Christmas Song

By Lucy Harbron - 16:36



On the train home, he hopes the tinsel will at least be burgundy. In the flat it was gold and falling apart already, becoming a handy prop to his act, kicking strands to the side as he huffed his hatred for the occasion again but drank mulled wine out of a takeout cup all the same. But something told him it would be red, and seem brighter than ever somehow, like the 19 years of aging couldn’t touch the cheeriness of the foil, protected by the thing that everyone else seems to feel. The thing that made people smile as they counted down days, open little doors to little chocolates, wear Christmas jumpers with cartoon animals; wondered why they bothered, sort of wished he could care too.

But he doesn’t know what to do with it, think they call it joy. Never seen mommy kissing anyone, never heard dad say thank you, but now mistletoe stares down and forces it, while Jackson 5 sing about a home so full of love you assume it must be adulterous, too much to go round that they must have got his share. They attempt to ration it back out from the small speaker in the corner that will be turned down five times in one day till the festivities match the feeling; nothing but a whisper that you only have out of duty.

And the 50th photo of the weekend will be taken, snaps him out of that mood and into a worse one. In every picture he looks like he’s been caught in an act. Eyes scream of falsity, guilt over something as if by living and smiling he’s touched something he shouldn’t have. He waits for a hand to hit his away, hates himself for that thought. He’s 19, should be able to smile convincingly without the feeling of his mouth curling making him shiver into a grimace, but for the past couple years every move his bones make feels wrong. Each finger twitch is cringe-worthy, like his body laughing at a joke that’s on him and anyone that catches a glimpse hears it too. Same sound that screams when he accidentally walks in time to the music in his headphones and the pavement points at him and cackles, or when he catches himself smiling at his reflection and the mirror shouts for everyone to come look and laugh too.
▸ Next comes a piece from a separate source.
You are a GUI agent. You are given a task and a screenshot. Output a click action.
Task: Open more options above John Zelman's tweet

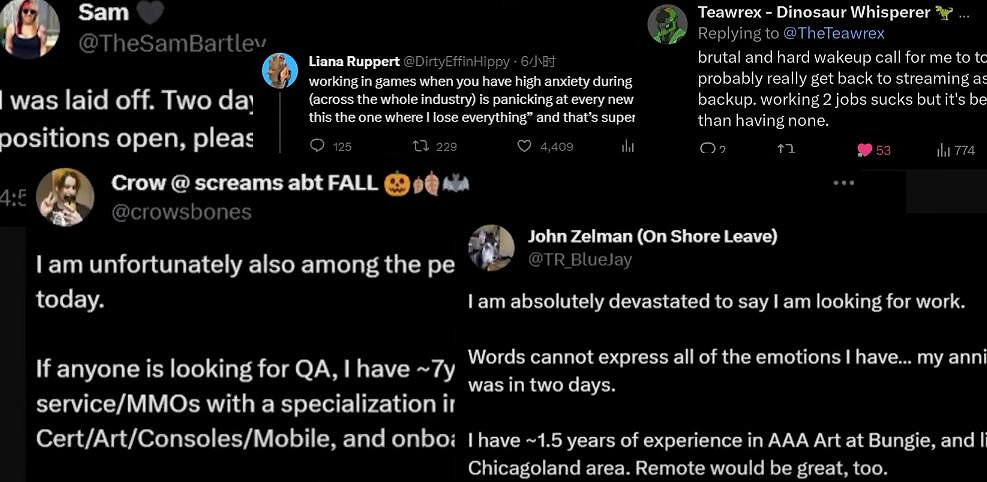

It gets louder when the crackers come out. Putting in the effort to rip cardboard from itself, feeling the muscles in his arms tense up, straining for an act of nothingness that tradition demands, the lack of dignity in a paper crown, and mum wants another photo. He feels his face wrinkle, he forgets to unclench his fist.



With every refill of wine, he wonders if everyone is worried about him. Zoning out, he wraps the sound of the room around him like a blanket and hope no one says his name. His sister thanks Santa for the presents their dad worked for, Grandad snores loudly and everyone respects him enough to leave him be. He has no thoughts on the monarchy, but everyone back at the flat hates them, so he decides to speak up, groans at the tv switches from something he wasn’t watching to the Queen’s speech, storms off for something to do, wonders if everyone is worried about him, again. Hopes they are in a way.

But it’s not depression, nothing sinister, just the inability to drop his guard enough to not see sparkly paper and songs with obnoxious rhyming as an attack on something like a manhood. His life is a bridge between states and Noddy Holder yelling ‘it’s Christmas’ is a brick, the rapid flash setting on the tree lights hit like bullets and he resents every piece of light that gets through, the colours that stretch themselves from one to the next that curl under the crack between his bedroom door and its frame. Any small thing out of place makes his knuckles whiten, and he bites his tongue on the five things he wants to say but can’t cause mum will cry that the place he calls home has swapped.

There’s no Christmas song about reluctantly getting a train from your student flat to your hometown, about going through the motions of family photos and gift wrap paper cuts when you’re not a family like that, no jokes to be had as he over-analyses the things his Dad laughs at, always wondering what Mum sees, not knowing a thing about his Sister, wondering when is acceptable to say his thank yous and his goodnights, go to bed, and get a train back.